> [EXERCISE INPUT]:
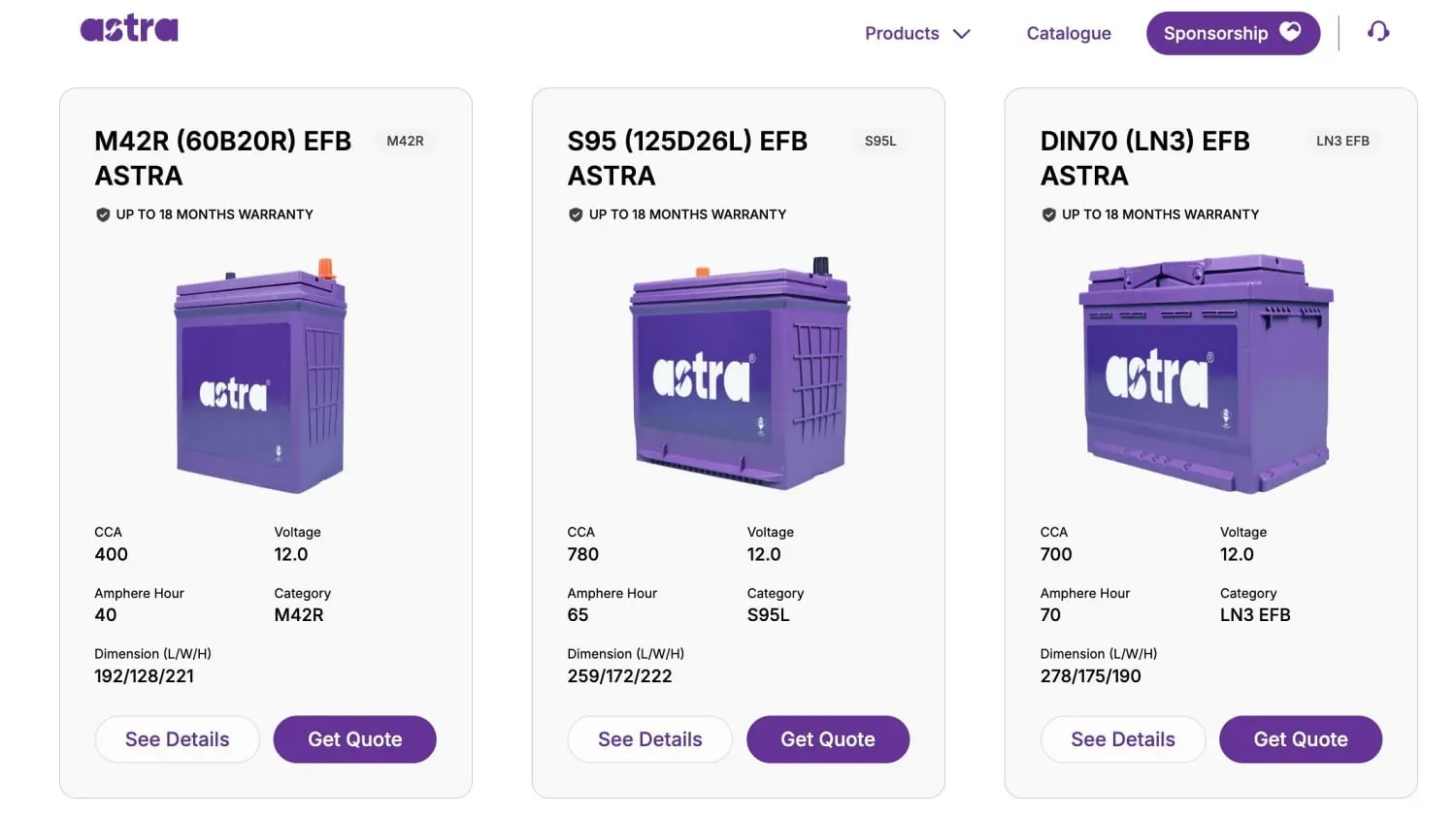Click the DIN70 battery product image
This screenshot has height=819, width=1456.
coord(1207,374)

* * *

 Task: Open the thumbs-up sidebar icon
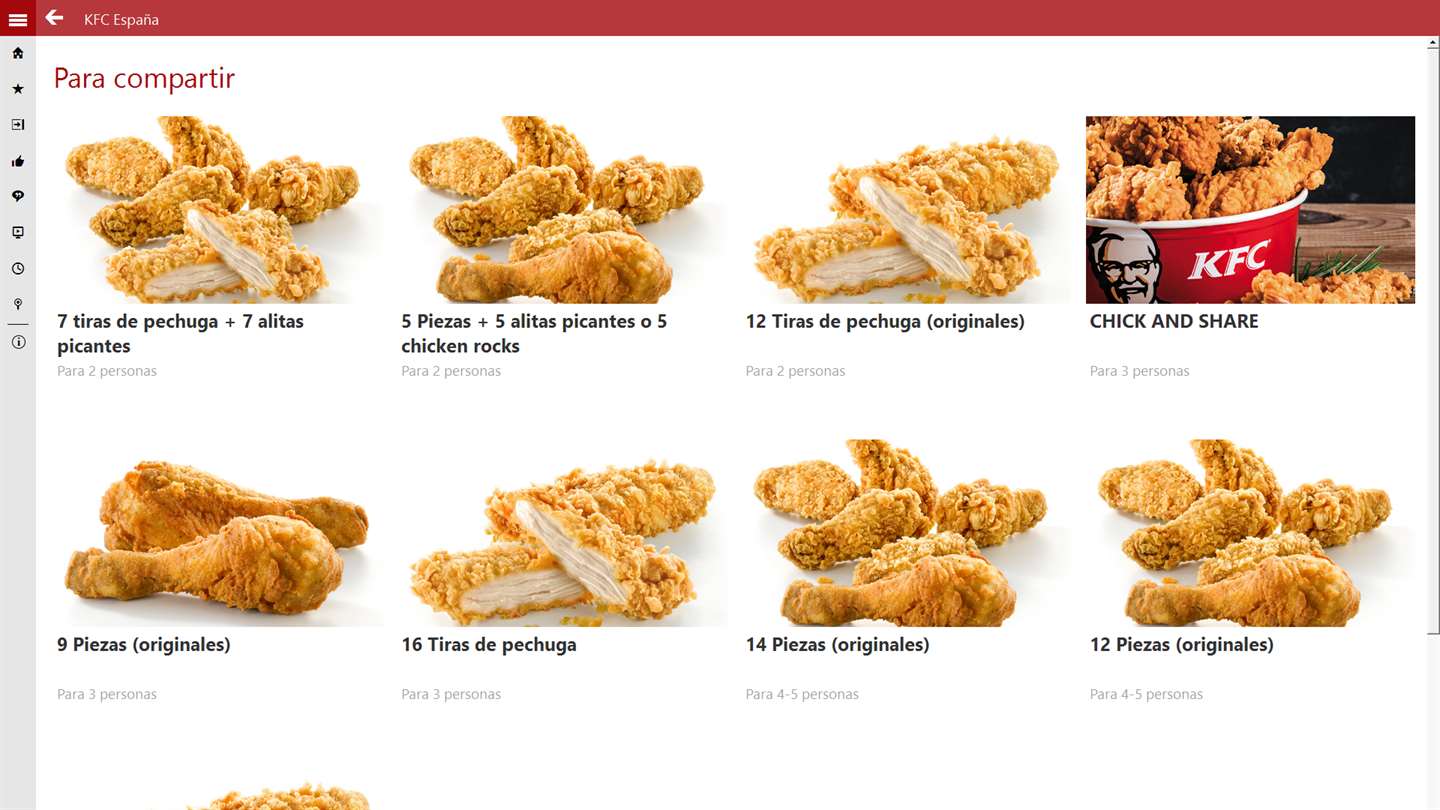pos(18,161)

> [YOUR OBJECTIVE]: Copy out again the lines from the line with "Click the DIN70 battery product image" to the line with "coord(1207,374)", including both of those lines, and omit the pictures.

> [FULL ANSWER]:
Click the DIN70 battery product image
This screenshot has height=819, width=1456.
coord(1207,374)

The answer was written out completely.